- WHAT YOU WILL DO: As the answer, set down the lines below from the one containing "[button] (62, 1616)" through the one containing "[Instagram] (71, 2354)", exactly and inclusively, and no others.

------------------------

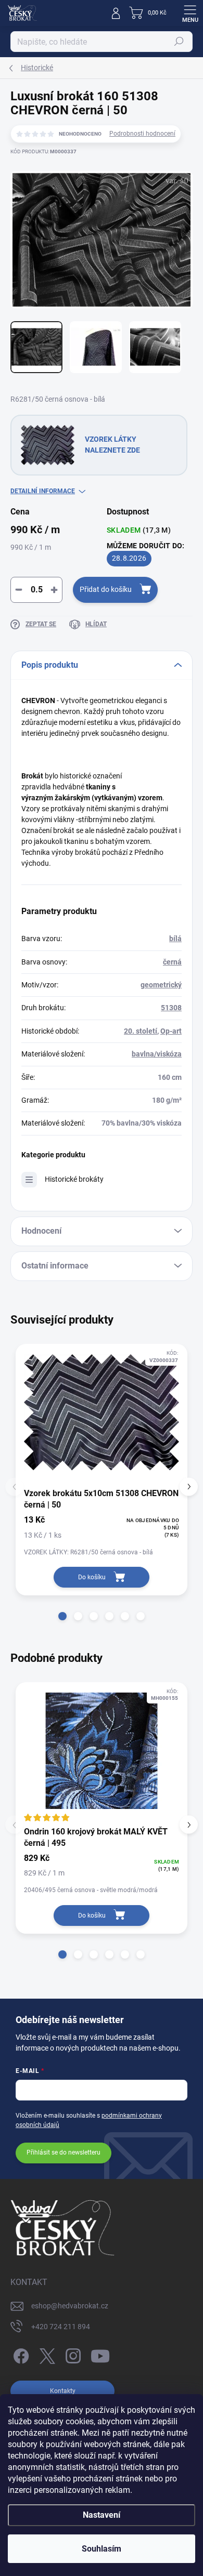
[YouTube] (100, 2354)
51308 (171, 1007)
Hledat (179, 41)
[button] (62, 1616)
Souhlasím (101, 2549)
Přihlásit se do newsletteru (63, 2152)
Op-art (171, 1031)
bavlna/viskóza (157, 1054)
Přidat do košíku (106, 589)
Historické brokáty (74, 1179)
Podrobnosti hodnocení (142, 133)
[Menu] (190, 13)
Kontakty (62, 2391)
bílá (175, 938)
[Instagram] (71, 2354)
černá (172, 962)
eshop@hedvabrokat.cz (69, 2306)
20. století (140, 1031)
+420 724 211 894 (60, 2326)
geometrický (161, 985)
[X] (45, 2354)
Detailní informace (42, 491)
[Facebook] (19, 2354)
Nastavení (101, 2515)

------------------------

- ANSWER TO THE PROBLEM:
[button] (62, 1616)
Souhlasím (101, 2549)
Přihlásit se do newsletteru (63, 2152)
Op-art (171, 1031)
bavlna/viskóza (157, 1054)
Přidat do košíku (106, 589)
Historické brokáty (74, 1179)
Podrobnosti hodnocení (142, 133)
[Menu] (190, 13)
Kontakty (62, 2391)
bílá (175, 938)
[Instagram] (71, 2354)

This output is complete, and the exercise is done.